• [PROVIDED PASSAGE]
▼

Like Banff, Jasper also has a fenced in off-leash dog park. It's located near the railway crossing and the Home Hardware store. Not as big and fancy as the one in Banff, but great for giving the dog a good run if you bring a ball or other dog toy along.

Jasper in the morning.

Day 5. In Jasper

Jasper's wildlife was on fine display the next day. We saw elk, deer, and even caribou throughout the town when we headed out the next morning. No bears (fortunately or unfortunately), but plenty of those beautiful elk in closeup.

Jasper SkyTram.
Ground squirrel.
We headed out for a ride on the Jasper Skytram (dogs were allowed here, just like on the Banff Gondola), and wandered up the mountain a bit in the foggy weather. There are amazing views, of course, even on a somewhat foggy day, and there's also a lot of wildlife. We saw ground squirrels, pikas, and hoary marmots up close and personal.

In the afternoon the weather turned rather rainy and we decided to drive to Miette Hot Springs. This turned out to be a longer drive from Jasper than we had really anticipated (the last bit on a very winding mountain road), but the hot springs pool was good once we got there. It is a rather busy place, but it is nicely laid out with two large hot pools, and a couple of smaller cold pools. The kids had a great time and had decided that hot springs, and gondolas (or skytrams) were definitely the way to go when you're on holidays.

There are also a lot hiking trails in the area (the dog did get a walk there), so the place is definitely worth a visit and it was an excellent way to spend a rainy afternoon. 

Food
We checked out Evil Dave's Grill for dinner and this was another foodie-hit. Yummy food, a great kids' menu, and the best brownie for dessert I've ever tasted. It was gluten-free and scrumptious.

View at Overlander Falls.

Day 6. Jasper to Kamloops 

This was when we left the Rockies behind. The drive from Jasper to Kamloops was an easy breezy trip. We had hoped for a good view of Mount Robson on the way, but no such luck: the clouds stubbornly shrouded most of the mountain. Instead, we opted for a short hike to Overlander Falls near Mount Robson, and ended up with a nice forest stroll and a good view of the roaring river. It was a short and nice walk for kids, dogs, and adults.

As we drove through Valemount and eventually into the Okanagan area, it was amazing to see how the landscape, geography and vegetation changed along the way: British Columbia is a pretty spectacular place. And when we eventually got to Kamloops, it was really, really hot. No surprise in August!

Going for a swim in Kamloops.

▲

• [YOUR OBJECTIVE]
Extend the family road-trip account through the Rockies past its final line, picking up with the stay in Kamloops.

• [RECORDED DATA]
▼

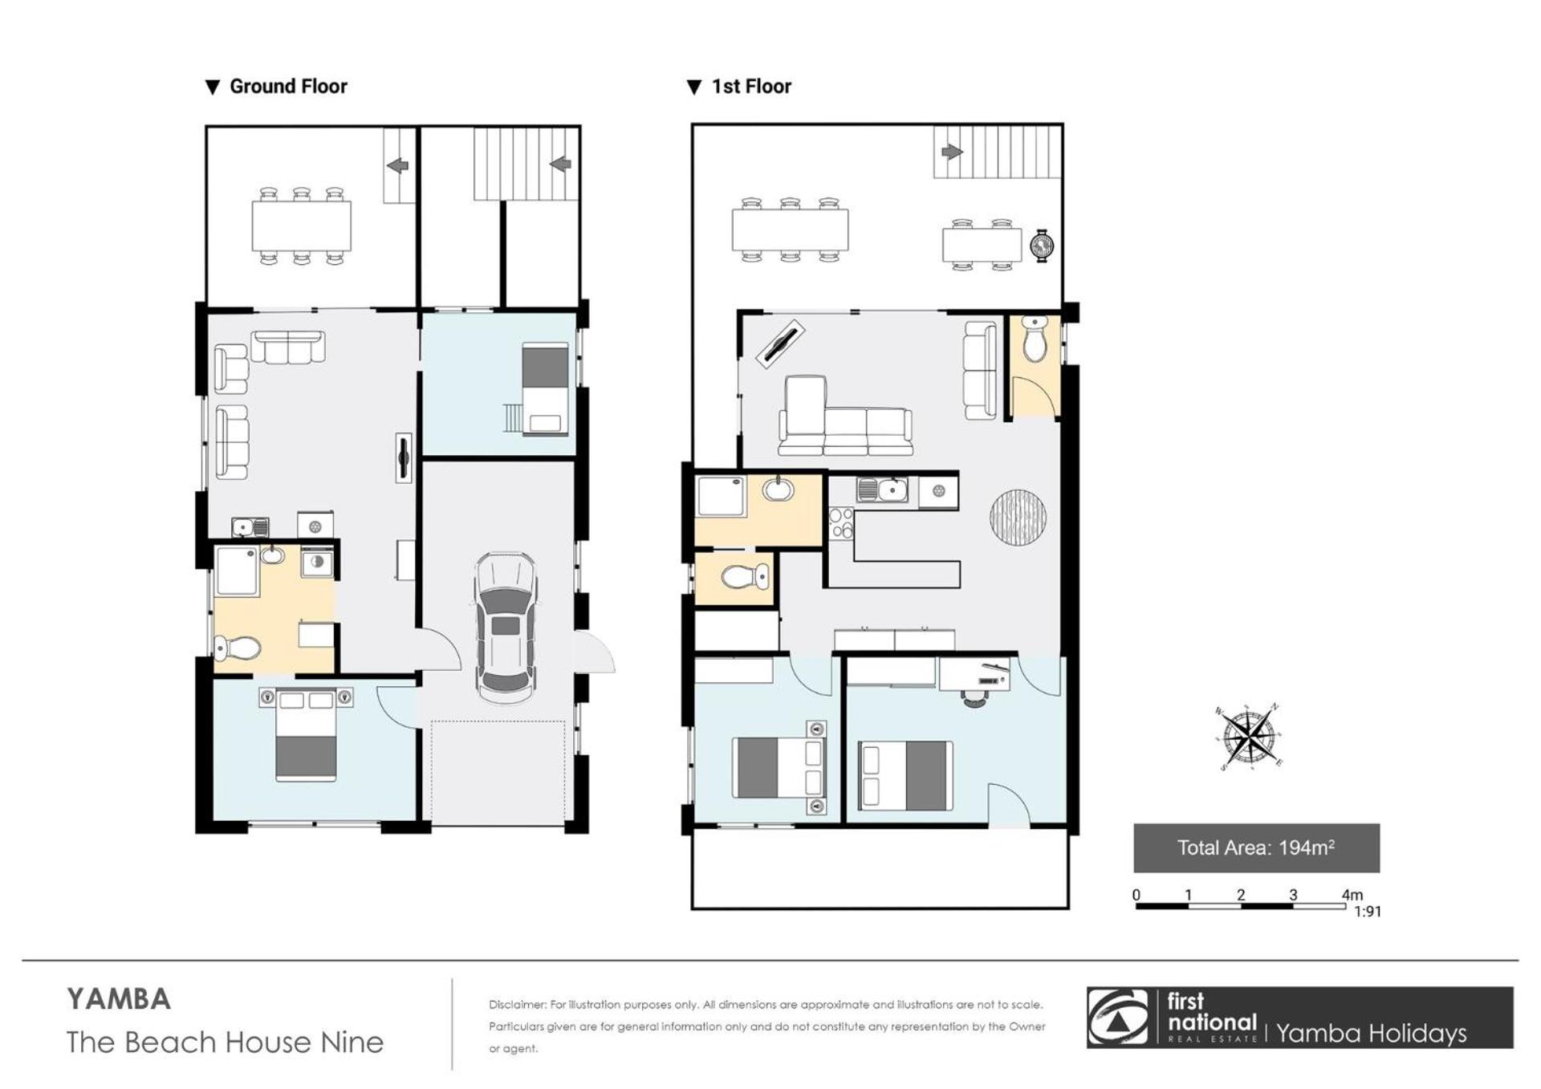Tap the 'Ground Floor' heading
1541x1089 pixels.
(288, 87)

▲

• [ANSWER TO THE PROBLEM]
For dogs, Kamloops turned out to be quite the paradise with lots of off-leash areas. We chose to take our fur-ball down to the river, to an off-leash area at Overlander Park Beach. It was a beautiful place with a great view of the city across the water and a wide stretch of sand for dogs to run around on nect to the water. With the warm weather, evening sunshine, and some friendly local dogs to play with it was definitely a hit with both the humans and the dog.

Accommodation

We stayed at the Best Western Plus in Kamloops. This is a great hotel, and dogs are welcome in some of the rooms on the bottom floor. Our dog-friendly room was spacious and sparkling clean. It had a big bathroom, nice beds, and we were even able to borrow a food bowl for the dog (he'd been eating off borrowed plates until then). There is also a pool for guests to use.

Food

For dinner, we headed to the closest White Spot restaurant. Sometimes, an "old reliable" is the best choice, and everyone was pretty tired by that point. The service was good and the food was tasty, as always.

Hill Top Gardens Farm and store.

Day 7. Kamloops to Vancouver

Breakfast at the Best Western Plus was tasty and plentiful, though there was really not enough room in the designated breakfast lounge for all the people who wanted to eat. The biggest hit with my kids? A pancake machine. Yes, indeed: a machine that makes pancakes at the press of a button. They even tasted good, and I think I might want one for my kitchen now.

On the drive home to and through the Fraser Canyon, we stopped at the Hilltop Gardens Farm and picked up some fresh peaches. It's a wonderful little place to stop at right on the side of the road. and I highly recommend if you're there in peach season!

All photos by me, Nils Gunnar Larsson, or Doug Haskins.